- Set task -
Reproduce the data verbatim, everything from the line containing "Click the large" down to the line containing "Action: tap(172, 683)", inclusive.

- Information provided -
· · · · ·

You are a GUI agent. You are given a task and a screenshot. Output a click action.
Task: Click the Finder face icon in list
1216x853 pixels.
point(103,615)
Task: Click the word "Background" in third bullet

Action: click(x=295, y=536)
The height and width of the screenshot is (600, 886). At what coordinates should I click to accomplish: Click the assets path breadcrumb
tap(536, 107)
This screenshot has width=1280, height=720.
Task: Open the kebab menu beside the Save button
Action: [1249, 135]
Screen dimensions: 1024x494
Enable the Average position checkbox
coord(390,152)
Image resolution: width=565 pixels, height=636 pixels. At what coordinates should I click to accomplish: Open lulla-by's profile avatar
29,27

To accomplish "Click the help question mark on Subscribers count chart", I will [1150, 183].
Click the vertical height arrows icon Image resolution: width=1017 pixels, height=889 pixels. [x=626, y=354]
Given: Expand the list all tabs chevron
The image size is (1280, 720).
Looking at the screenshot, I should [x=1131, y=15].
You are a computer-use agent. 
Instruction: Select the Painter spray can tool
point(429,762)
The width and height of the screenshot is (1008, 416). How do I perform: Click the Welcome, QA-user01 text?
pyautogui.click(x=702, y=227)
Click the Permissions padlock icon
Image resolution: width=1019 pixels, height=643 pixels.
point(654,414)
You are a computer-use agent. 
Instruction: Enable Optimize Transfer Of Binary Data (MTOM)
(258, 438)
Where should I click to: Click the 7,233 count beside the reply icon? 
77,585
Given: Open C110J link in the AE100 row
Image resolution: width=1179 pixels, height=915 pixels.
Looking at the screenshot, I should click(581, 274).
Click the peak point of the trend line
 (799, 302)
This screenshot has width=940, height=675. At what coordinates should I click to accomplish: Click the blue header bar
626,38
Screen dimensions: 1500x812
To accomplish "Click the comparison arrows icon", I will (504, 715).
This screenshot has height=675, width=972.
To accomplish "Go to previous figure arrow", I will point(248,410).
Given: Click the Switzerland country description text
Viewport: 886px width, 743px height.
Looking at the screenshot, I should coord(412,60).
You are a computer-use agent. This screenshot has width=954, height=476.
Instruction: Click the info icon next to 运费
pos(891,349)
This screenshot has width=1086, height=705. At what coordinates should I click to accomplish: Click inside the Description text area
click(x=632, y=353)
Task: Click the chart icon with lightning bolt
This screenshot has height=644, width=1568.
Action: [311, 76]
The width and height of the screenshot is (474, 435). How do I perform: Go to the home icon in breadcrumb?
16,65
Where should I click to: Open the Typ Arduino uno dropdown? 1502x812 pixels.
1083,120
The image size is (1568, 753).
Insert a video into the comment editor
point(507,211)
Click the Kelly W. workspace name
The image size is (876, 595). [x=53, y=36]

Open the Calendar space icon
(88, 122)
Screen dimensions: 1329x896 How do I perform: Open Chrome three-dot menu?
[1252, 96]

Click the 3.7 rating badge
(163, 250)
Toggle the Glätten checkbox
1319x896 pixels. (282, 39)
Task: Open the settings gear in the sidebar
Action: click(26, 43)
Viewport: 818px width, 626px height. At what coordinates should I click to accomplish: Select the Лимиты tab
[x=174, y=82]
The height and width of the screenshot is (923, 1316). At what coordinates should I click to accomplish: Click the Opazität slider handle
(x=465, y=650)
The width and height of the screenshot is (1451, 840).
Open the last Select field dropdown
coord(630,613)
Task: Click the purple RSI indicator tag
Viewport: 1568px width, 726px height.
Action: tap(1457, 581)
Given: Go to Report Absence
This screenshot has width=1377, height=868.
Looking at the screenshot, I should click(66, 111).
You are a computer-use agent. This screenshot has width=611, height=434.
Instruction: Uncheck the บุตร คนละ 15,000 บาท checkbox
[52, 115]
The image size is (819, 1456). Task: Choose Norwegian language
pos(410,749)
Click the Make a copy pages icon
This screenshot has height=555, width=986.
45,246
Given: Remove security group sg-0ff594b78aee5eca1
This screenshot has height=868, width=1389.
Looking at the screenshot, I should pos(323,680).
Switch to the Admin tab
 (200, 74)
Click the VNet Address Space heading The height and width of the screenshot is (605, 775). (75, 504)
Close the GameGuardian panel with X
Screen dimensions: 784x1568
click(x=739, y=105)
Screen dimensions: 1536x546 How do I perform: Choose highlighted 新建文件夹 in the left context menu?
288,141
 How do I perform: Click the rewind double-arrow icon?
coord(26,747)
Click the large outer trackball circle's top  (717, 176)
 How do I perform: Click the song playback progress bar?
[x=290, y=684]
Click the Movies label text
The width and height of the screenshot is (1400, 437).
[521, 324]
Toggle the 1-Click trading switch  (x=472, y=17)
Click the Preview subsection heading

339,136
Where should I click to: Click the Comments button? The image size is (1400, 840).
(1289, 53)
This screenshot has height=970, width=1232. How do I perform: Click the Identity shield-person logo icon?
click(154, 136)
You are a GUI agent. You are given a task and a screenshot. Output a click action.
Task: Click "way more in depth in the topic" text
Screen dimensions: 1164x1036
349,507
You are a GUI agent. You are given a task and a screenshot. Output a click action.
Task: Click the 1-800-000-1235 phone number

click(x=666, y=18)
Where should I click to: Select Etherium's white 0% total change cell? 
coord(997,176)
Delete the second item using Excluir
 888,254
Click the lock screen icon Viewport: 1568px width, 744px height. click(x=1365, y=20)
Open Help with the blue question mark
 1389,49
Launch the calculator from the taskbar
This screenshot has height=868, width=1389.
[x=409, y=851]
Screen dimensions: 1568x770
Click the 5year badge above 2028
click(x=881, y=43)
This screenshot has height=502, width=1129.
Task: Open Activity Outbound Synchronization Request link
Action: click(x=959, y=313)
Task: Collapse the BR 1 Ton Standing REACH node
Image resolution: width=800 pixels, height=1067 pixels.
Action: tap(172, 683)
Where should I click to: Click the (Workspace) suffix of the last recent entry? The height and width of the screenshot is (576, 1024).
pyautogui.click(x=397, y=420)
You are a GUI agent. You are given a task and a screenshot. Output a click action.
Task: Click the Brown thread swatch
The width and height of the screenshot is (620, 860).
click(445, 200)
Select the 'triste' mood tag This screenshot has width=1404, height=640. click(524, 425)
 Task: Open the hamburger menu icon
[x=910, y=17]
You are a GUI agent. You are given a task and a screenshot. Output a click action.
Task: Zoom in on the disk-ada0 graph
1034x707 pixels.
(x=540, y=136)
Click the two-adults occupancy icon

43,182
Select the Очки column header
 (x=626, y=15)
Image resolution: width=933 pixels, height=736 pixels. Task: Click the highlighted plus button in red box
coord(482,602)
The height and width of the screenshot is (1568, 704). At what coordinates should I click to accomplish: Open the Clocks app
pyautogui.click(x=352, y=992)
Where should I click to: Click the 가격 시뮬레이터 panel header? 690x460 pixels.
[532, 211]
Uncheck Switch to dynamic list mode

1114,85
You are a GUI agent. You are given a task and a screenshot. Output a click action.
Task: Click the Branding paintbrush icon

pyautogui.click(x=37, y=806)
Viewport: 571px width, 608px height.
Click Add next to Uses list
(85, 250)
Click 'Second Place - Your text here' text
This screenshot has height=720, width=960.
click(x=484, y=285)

· · · · ·

- Output of the exercise -
Click the large outer trackball circle's top  (717, 176)
 How do I perform: Click the song playback progress bar?
[x=290, y=684]
Click the Movies label text
The width and height of the screenshot is (1400, 437).
[521, 324]
Toggle the 1-Click trading switch  (x=472, y=17)
Click the Preview subsection heading

339,136
Where should I click to: Click the Comments button? The image size is (1400, 840).
(1289, 53)
This screenshot has height=970, width=1232. How do I perform: Click the Identity shield-person logo icon?
click(154, 136)
You are a GUI agent. You are given a task and a screenshot. Output a click action.
Task: Click "way more in depth in the topic" text
Screen dimensions: 1164x1036
349,507
You are a GUI agent. You are given a task and a screenshot. Output a click action.
Task: Click the 1-800-000-1235 phone number

click(x=666, y=18)
Where should I click to: Select Etherium's white 0% total change cell? 
coord(997,176)
Delete the second item using Excluir
 888,254
Click the lock screen icon Viewport: 1568px width, 744px height. click(x=1365, y=20)
Open Help with the blue question mark
 1389,49
Launch the calculator from the taskbar
This screenshot has height=868, width=1389.
[x=409, y=851]
Screen dimensions: 1568x770
Click the 5year badge above 2028
click(x=881, y=43)
This screenshot has height=502, width=1129.
Task: Open Activity Outbound Synchronization Request link
Action: click(x=959, y=313)
Task: Collapse the BR 1 Ton Standing REACH node
Image resolution: width=800 pixels, height=1067 pixels.
Action: tap(172, 683)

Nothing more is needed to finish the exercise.